Action item: Make an exact copy of the entries below and leave any picture out of it.

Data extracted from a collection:
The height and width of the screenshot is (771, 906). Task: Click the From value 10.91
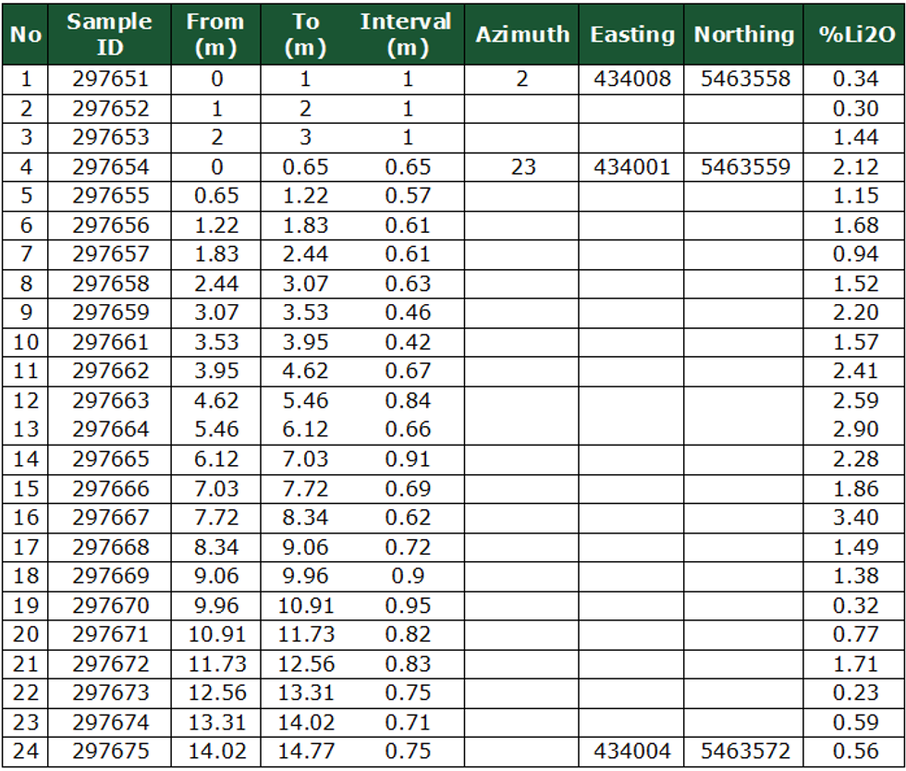pos(215,634)
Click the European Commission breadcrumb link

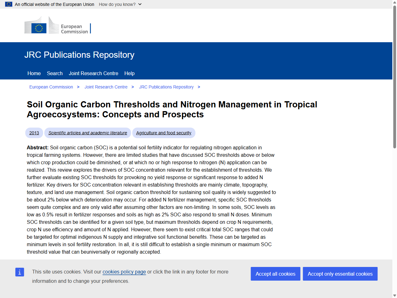coord(51,87)
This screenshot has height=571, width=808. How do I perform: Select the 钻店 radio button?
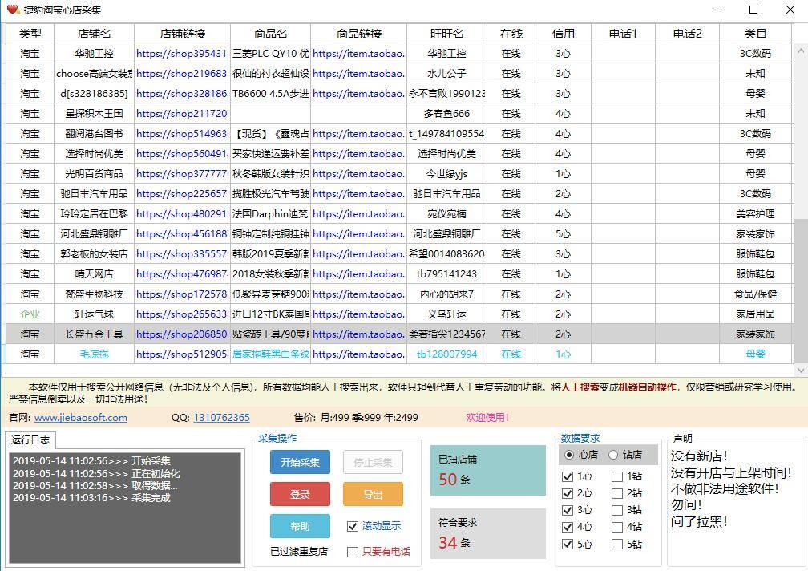(x=614, y=455)
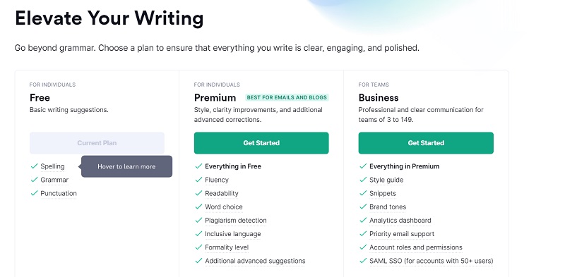
Task: Click the disabled Current Plan button
Action: 97,143
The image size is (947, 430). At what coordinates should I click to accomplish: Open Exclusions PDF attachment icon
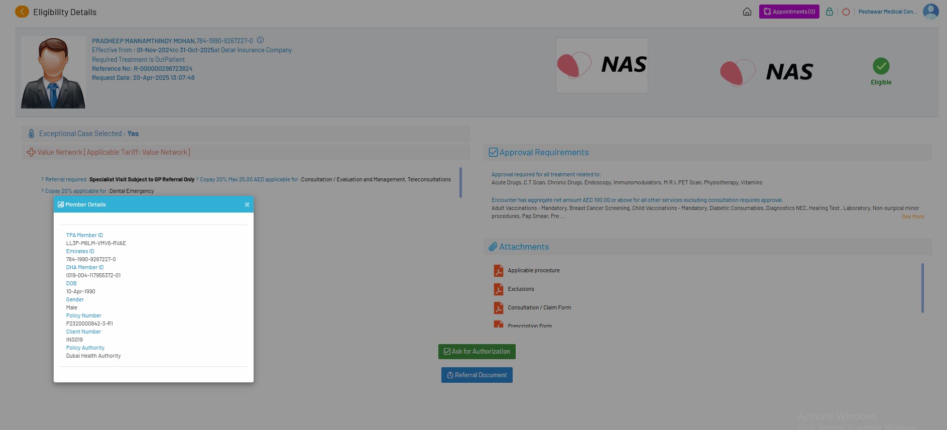498,289
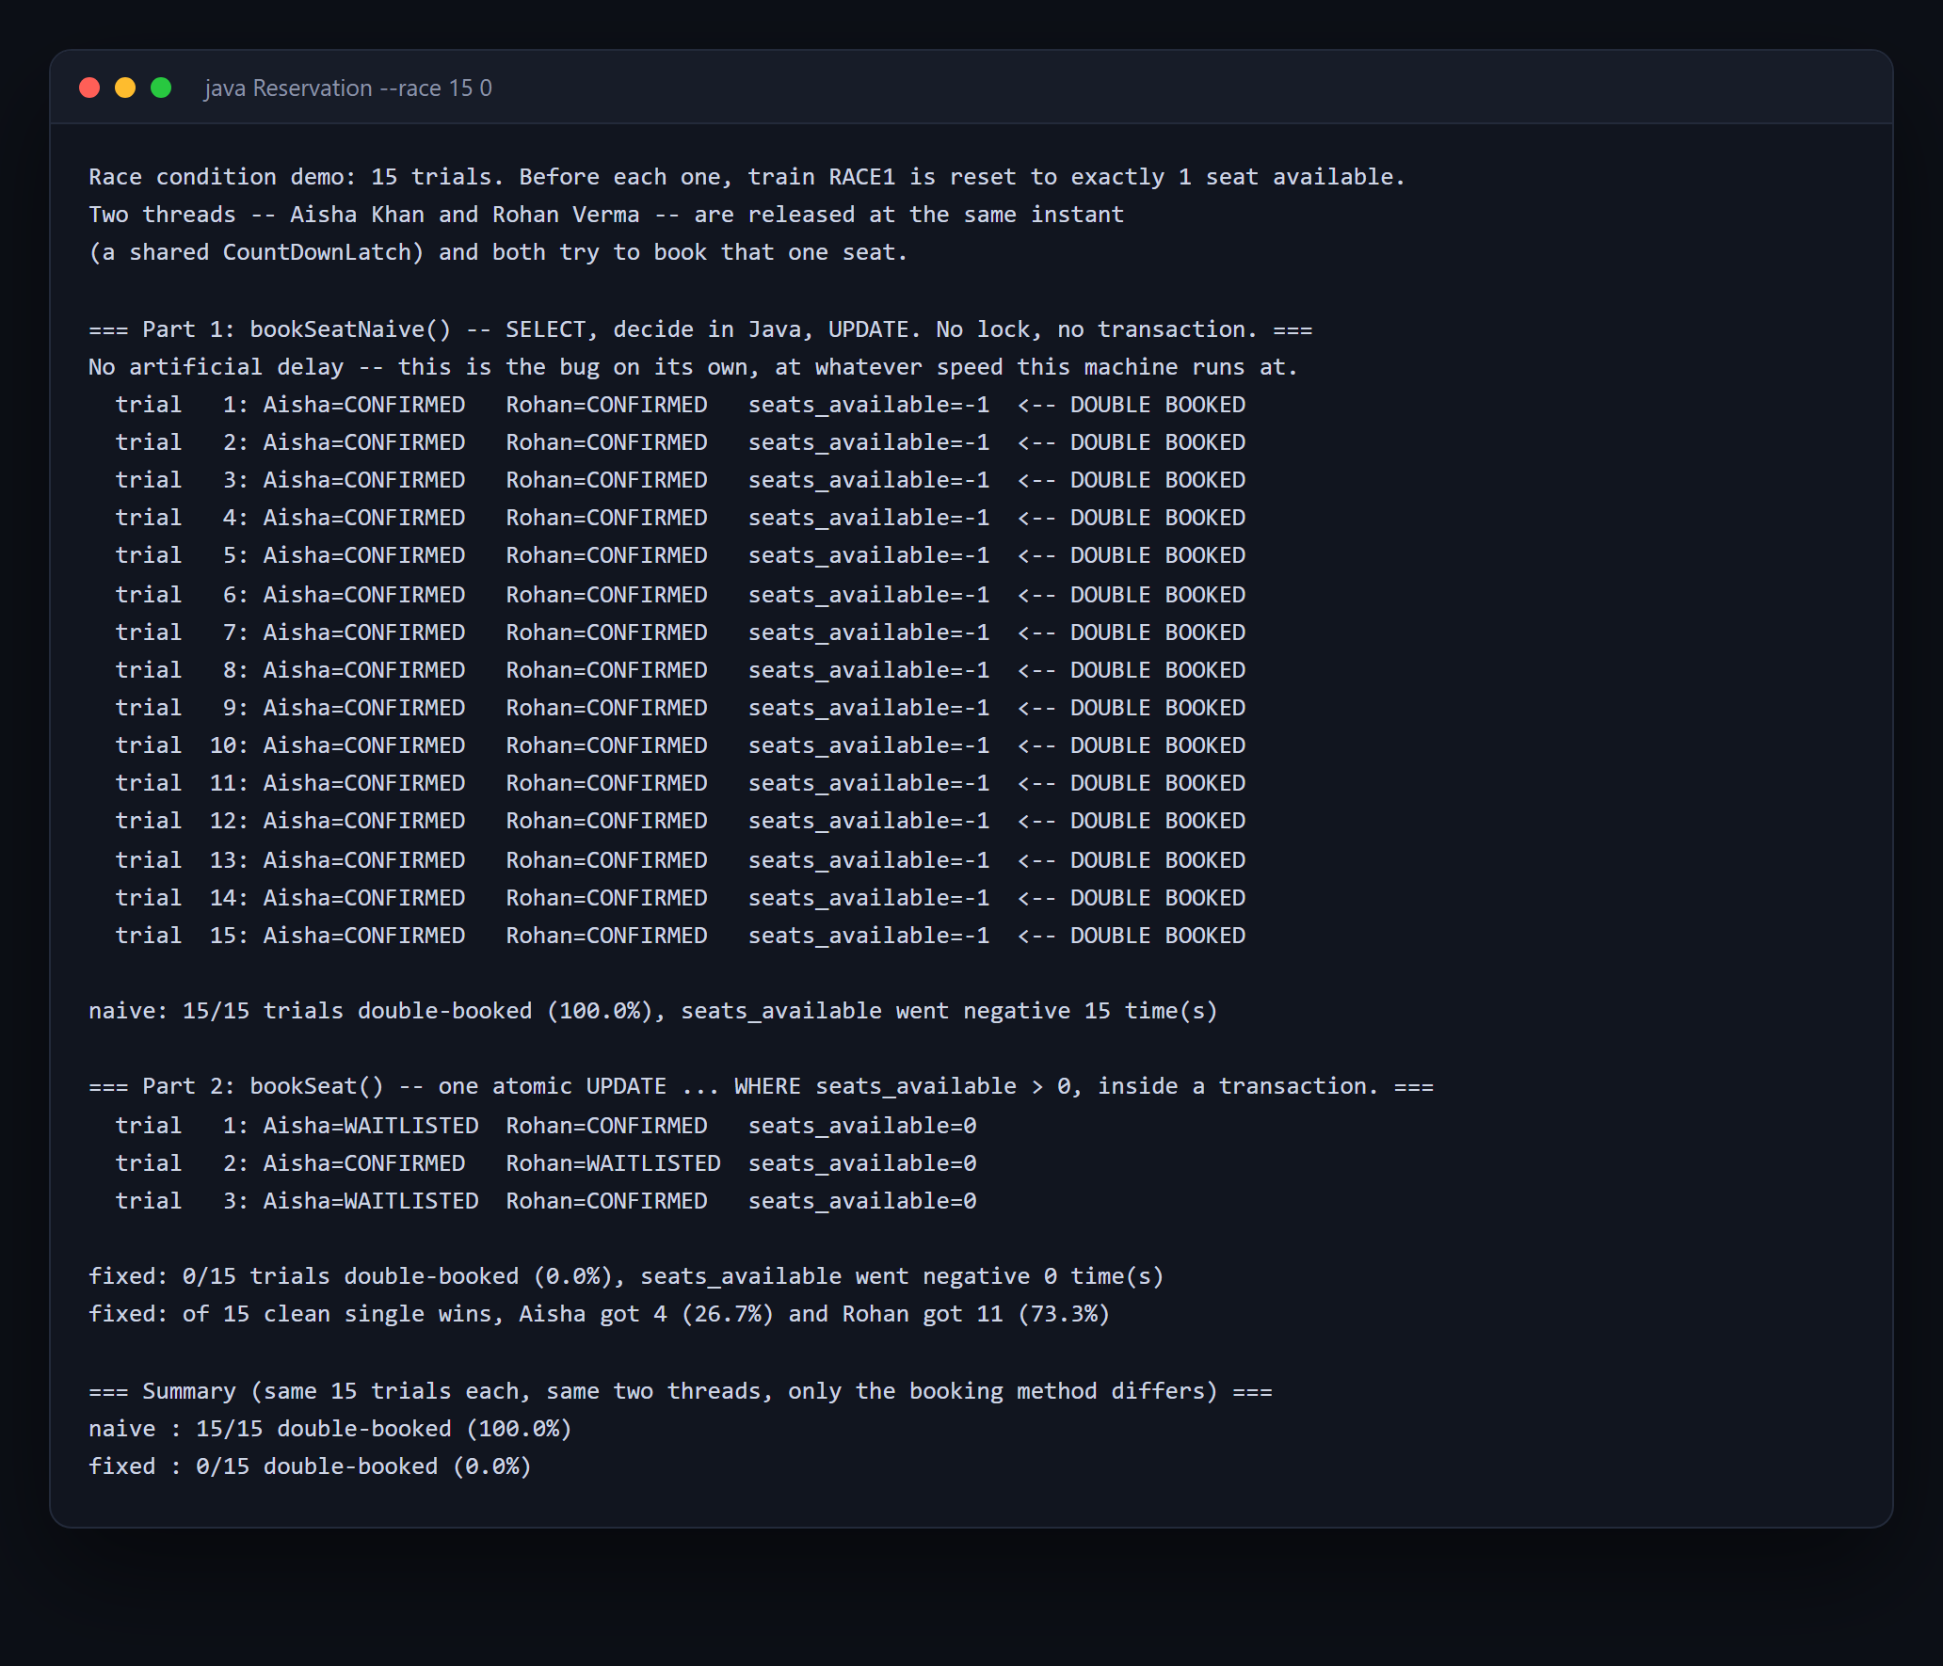Image resolution: width=1943 pixels, height=1666 pixels.
Task: Click the 'Part 1: bookSeatNaive()' heading line
Action: [700, 329]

Answer below:
The height and width of the screenshot is (771, 906). Task: Click the From value 10.91
pos(215,634)
Click the European Commission breadcrumb link

coord(51,87)
This screenshot has height=571, width=808. How do I perform: Select the 钻店 radio button?
(x=614, y=455)
Task: Click the disabled Current Plan button
Action: 97,143
The image size is (947, 430). At what coordinates should I click to accomplish: Open Exclusions PDF attachment icon
498,289
Image resolution: width=1943 pixels, height=1666 pixels.
Task: Click the 'Part 1: bookSeatNaive()' heading line
Action: [700, 329]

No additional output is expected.